In particular, we will begin to see a major shift in many cameras becoming vision systems, providing such capabilities as enhanced face detection, smile shutter trigger and even analytics. Moving into 2015, the rapid evolution of these "smart" cameras will drive advanced features in video and stills, including face beautification for video conferencing.
Such capabilities are also providing the basis for products addressing surveillance, home security and driver safety. One example is Mobileye, whose proprietary software algorithms and chip are able to "interpret" a scene in real-time and provide drivers with an immediate evaluation based on its analysis.

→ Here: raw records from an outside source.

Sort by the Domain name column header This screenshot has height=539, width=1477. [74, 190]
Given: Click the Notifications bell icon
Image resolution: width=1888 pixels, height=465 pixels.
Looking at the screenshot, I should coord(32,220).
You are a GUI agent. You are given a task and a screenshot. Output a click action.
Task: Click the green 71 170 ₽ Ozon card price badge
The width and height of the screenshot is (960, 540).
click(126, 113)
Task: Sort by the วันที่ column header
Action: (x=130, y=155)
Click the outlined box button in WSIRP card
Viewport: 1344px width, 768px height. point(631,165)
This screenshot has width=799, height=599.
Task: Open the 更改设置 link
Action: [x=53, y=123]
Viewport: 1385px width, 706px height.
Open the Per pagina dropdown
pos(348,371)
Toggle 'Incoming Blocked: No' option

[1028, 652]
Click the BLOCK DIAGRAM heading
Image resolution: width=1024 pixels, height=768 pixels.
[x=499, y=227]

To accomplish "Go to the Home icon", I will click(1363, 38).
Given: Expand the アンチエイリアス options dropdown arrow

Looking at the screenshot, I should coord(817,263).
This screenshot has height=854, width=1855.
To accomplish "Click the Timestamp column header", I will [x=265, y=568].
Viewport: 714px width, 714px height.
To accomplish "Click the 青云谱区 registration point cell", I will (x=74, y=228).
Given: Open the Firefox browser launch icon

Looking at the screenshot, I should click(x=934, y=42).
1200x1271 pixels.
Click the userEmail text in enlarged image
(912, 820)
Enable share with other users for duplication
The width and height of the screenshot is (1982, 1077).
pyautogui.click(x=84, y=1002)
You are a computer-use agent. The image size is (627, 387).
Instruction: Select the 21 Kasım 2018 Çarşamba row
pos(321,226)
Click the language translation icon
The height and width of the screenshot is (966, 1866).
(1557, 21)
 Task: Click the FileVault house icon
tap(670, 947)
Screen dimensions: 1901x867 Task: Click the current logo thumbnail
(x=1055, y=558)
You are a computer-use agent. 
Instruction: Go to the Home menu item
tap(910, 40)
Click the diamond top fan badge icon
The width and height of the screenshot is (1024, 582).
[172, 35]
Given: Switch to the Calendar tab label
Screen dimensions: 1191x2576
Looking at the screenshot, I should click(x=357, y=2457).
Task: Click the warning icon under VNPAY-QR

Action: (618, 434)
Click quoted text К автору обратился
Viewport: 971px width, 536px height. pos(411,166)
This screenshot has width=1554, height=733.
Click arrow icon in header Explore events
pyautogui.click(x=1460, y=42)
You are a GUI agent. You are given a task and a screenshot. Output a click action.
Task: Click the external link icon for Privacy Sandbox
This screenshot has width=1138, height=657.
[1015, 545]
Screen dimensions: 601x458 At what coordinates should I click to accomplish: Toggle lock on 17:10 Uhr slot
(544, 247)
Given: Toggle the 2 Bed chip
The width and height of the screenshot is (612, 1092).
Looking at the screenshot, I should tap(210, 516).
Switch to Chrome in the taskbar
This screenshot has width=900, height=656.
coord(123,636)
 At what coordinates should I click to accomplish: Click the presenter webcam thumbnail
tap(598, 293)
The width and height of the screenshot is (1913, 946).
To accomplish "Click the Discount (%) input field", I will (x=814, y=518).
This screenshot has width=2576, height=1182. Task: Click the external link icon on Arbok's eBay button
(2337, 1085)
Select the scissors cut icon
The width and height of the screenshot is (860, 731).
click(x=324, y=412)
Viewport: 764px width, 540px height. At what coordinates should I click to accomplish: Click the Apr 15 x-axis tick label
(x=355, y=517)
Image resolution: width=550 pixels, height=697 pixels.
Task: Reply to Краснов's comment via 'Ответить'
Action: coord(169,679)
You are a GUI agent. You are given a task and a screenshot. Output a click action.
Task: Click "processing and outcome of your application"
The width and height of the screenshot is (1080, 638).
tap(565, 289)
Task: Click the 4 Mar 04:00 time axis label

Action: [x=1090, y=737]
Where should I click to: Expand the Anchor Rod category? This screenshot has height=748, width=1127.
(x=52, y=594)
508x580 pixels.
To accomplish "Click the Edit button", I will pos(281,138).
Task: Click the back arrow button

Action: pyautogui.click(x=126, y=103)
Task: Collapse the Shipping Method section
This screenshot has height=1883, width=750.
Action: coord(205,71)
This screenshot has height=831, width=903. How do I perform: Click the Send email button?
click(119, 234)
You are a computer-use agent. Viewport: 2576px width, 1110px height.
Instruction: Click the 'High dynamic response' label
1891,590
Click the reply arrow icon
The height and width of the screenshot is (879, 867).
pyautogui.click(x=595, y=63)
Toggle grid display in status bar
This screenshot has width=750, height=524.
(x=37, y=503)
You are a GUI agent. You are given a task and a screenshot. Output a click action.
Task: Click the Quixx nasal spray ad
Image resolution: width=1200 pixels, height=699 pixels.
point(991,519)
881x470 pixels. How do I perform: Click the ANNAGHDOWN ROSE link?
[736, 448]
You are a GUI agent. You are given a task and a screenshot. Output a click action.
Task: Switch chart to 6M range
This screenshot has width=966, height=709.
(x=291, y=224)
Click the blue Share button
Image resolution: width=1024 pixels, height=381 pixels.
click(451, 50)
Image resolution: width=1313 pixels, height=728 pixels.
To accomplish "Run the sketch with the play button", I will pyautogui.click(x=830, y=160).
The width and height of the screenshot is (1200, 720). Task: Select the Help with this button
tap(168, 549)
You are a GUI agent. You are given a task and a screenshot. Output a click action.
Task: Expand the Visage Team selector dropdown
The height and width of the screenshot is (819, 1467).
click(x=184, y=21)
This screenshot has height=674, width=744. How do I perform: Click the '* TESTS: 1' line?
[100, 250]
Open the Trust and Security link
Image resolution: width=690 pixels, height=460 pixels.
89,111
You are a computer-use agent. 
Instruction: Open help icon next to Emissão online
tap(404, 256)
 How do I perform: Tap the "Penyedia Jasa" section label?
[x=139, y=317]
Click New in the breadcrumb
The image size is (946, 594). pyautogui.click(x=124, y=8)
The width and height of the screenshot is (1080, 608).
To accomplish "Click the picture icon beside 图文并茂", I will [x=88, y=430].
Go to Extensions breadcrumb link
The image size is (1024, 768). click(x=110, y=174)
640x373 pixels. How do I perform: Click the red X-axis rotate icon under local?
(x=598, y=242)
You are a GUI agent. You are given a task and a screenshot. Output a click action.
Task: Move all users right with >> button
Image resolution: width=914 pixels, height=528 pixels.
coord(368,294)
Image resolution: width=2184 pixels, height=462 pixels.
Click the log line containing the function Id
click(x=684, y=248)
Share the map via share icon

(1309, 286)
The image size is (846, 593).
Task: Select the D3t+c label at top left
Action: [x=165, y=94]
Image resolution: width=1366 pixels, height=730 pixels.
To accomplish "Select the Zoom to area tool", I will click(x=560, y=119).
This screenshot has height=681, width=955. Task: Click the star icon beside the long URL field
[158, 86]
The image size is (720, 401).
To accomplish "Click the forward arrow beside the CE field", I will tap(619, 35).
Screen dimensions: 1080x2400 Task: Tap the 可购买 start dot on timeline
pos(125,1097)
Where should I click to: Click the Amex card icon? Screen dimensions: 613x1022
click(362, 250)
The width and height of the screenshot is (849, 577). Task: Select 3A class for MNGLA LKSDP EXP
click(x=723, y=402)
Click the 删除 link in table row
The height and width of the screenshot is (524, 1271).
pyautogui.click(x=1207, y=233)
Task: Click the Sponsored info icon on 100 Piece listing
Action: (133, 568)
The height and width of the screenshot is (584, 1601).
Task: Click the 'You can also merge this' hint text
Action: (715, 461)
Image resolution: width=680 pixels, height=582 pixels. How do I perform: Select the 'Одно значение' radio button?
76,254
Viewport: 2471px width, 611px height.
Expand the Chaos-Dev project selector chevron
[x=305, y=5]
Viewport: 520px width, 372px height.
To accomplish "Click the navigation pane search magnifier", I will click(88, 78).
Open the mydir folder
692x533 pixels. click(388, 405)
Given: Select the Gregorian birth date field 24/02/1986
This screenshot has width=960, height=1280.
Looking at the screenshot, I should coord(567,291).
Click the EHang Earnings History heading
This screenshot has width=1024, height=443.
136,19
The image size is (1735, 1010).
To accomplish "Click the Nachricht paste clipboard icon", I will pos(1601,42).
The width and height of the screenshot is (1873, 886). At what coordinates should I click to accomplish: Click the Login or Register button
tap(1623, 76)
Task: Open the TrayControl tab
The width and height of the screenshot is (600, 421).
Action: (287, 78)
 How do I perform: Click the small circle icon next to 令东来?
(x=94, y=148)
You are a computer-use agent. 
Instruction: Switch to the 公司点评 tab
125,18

Automakers have already begun to adopt this camera-based technology into their rapidly expanding safety feature applications known as Advanced Driver Assistance Systems (ADAS).
In fact, Mobileye has now shipped more than 2.5 million EyeQ2 and EyeQ3 SoCs (Systems-on-Chips) that are based on Imagination's MIPS processor architecture. These vision processors, together with Mobileye's broad range of algorithms for mono-camera driver assistance systems, target vehicle active safety applications such as lane departure warning, vehicle detection, pedestrian detection, intelligent headlight control and traffic sign recognition. Mobileye has announced that it is leveraging Imagination's MIPS Aptiv and Series5 Warrior CPU cores in its next-generation design.
There's no doubt the classical role of the image sensor is changing rapidly, and will continue to do so in 2015 and beyond. In today's vision applications, the job of the image signal processor (ISP) is evolving away from its traditional role as a separate chip responsible only for producing the best possible picture and moving onto an SoC, where it's able to take advantage of other system resources such as the graphics processor (GPU).
The emergence of computational photography in mobile applications, as well as advanced computer vision algorithms using multi-camera arrays and higher pixel depths in every application area, have also led to the creation of a new class of smarter image signal processor cores. And emerging standards like OpenVX will help to drive the standard functions into hardware on the ISP, reducing power consumption and freeing up the GPU for even more advanced tasks.
Collaborative, heterogeneous computing is needed to address these changes and growing requirements. It's all about doing the most in the lowest power profile and leveraging all the computing resources on the SoC. Imagination Technologies' PowerVR Raptor imaging processor, for instance, does just that by providing scalable and highly-configurable solutions which join other PowerVR multimedia cores to form a complete, integrated vision platform that saves power and bandwidth for today's camera applications and other smart sensors.
PowerVR Raptor cores are low-power, highly-configurable ISP cores designed for SoC integration. The cores can be configured to meet the needs of a wide variety of markets, including mobile, automotive, surveillance, and industrial.
By implementing optimized data paths between the ISP and other on-chip multimedia processors (graphics, video encoders and decoder, and display), system designers can minimize memory bandwidth and latency when implementing algorithms such as those used for computational photography.
Highly intelligent and integrated smart camera technologies present a potentially enormous opportunity both for businesses and consumers. In fact, BCC Research reports that the global machine vision systems market is expected to reach $17.1 billion in 2015 and about $26.9 billion in 2020 (opsy.st/BCCResearchReport). And, according to Yole Développement, the CMOS image sensor market will reach $13 billion by 2018 (opsy.st/YoleDeveloppementReport). Companies that adopt and fuel these innovations early will become the leaders in their sector.